··· Task material

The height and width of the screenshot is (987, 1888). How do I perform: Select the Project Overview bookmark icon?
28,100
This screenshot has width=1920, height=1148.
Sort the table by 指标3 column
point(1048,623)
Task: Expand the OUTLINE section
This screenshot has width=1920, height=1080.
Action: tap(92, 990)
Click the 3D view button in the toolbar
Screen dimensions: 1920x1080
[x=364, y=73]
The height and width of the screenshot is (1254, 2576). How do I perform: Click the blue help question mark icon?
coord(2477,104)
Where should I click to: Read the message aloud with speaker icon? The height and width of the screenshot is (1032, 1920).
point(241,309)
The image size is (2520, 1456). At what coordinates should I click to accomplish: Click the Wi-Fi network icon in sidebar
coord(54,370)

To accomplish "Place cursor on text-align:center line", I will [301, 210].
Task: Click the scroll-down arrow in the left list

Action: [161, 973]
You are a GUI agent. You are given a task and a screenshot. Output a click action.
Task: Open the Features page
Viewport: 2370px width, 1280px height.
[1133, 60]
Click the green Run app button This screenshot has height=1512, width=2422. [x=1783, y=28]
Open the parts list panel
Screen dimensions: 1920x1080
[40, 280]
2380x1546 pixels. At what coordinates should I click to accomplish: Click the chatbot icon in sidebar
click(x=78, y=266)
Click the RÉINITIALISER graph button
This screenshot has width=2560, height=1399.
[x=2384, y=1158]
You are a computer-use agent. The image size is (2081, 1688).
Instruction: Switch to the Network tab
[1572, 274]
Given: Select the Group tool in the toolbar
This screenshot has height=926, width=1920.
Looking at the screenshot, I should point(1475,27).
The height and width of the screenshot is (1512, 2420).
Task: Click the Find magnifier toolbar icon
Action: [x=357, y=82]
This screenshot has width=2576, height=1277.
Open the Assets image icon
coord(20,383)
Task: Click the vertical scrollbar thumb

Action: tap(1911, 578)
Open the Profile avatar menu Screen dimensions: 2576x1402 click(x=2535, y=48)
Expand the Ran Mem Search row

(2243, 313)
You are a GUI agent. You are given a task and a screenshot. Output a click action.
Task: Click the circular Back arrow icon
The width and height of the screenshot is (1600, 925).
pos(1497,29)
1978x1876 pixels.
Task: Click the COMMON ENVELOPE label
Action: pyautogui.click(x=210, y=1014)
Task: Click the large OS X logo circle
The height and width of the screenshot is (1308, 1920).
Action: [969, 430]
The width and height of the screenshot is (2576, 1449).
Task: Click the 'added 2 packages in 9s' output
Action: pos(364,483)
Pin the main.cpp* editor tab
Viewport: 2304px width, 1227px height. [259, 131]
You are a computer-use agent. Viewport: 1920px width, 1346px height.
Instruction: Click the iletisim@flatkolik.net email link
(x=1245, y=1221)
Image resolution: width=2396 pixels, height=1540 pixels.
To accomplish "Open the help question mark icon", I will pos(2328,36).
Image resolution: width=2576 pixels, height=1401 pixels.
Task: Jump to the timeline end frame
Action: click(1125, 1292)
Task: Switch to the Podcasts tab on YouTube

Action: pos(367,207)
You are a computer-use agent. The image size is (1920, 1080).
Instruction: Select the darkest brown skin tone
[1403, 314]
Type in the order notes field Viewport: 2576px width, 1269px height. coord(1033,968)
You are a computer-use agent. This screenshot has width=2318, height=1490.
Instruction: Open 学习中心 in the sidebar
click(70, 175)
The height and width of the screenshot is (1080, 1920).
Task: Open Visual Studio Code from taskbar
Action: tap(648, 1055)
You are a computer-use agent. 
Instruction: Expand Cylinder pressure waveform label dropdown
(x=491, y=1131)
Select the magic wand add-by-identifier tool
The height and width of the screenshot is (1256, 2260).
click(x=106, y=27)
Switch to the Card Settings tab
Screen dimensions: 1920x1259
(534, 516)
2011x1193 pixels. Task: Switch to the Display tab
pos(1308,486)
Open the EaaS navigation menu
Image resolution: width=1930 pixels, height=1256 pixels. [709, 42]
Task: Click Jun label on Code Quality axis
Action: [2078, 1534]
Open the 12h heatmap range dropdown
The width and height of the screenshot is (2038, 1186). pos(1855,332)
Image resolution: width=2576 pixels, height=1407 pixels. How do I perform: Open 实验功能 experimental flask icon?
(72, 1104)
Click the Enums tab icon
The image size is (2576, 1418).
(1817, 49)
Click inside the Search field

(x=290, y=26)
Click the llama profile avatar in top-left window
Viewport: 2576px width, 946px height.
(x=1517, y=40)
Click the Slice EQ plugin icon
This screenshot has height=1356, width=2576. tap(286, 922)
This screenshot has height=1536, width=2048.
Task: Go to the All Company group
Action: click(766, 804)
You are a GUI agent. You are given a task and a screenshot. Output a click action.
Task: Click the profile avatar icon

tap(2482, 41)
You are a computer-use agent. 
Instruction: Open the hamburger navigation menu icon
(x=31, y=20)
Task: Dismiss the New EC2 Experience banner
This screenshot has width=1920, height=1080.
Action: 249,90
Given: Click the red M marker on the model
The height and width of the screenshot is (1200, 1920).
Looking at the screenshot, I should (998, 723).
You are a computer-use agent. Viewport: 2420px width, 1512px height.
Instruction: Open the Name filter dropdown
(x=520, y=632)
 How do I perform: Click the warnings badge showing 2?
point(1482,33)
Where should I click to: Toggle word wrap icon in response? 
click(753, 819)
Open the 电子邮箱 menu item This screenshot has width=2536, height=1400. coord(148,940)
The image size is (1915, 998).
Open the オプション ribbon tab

······

In the data above, find the line that contains "Viewport: 2576px width, 946px height." and the line that contains "Given: Click the red M marker on the model". Repeat exactly those lines and every line between them, and only those.

Exercise response:
Viewport: 2576px width, 946px height.
(x=1517, y=40)
Click the Slice EQ plugin icon
This screenshot has height=1356, width=2576. tap(286, 922)
This screenshot has height=1536, width=2048.
Task: Go to the All Company group
Action: click(766, 804)
You are a GUI agent. You are given a task and a screenshot. Output a click action.
Task: Click the profile avatar icon

tap(2482, 41)
You are a computer-use agent. 
Instruction: Open the hamburger navigation menu icon
(x=31, y=20)
Task: Dismiss the New EC2 Experience banner
This screenshot has width=1920, height=1080.
Action: 249,90
Given: Click the red M marker on the model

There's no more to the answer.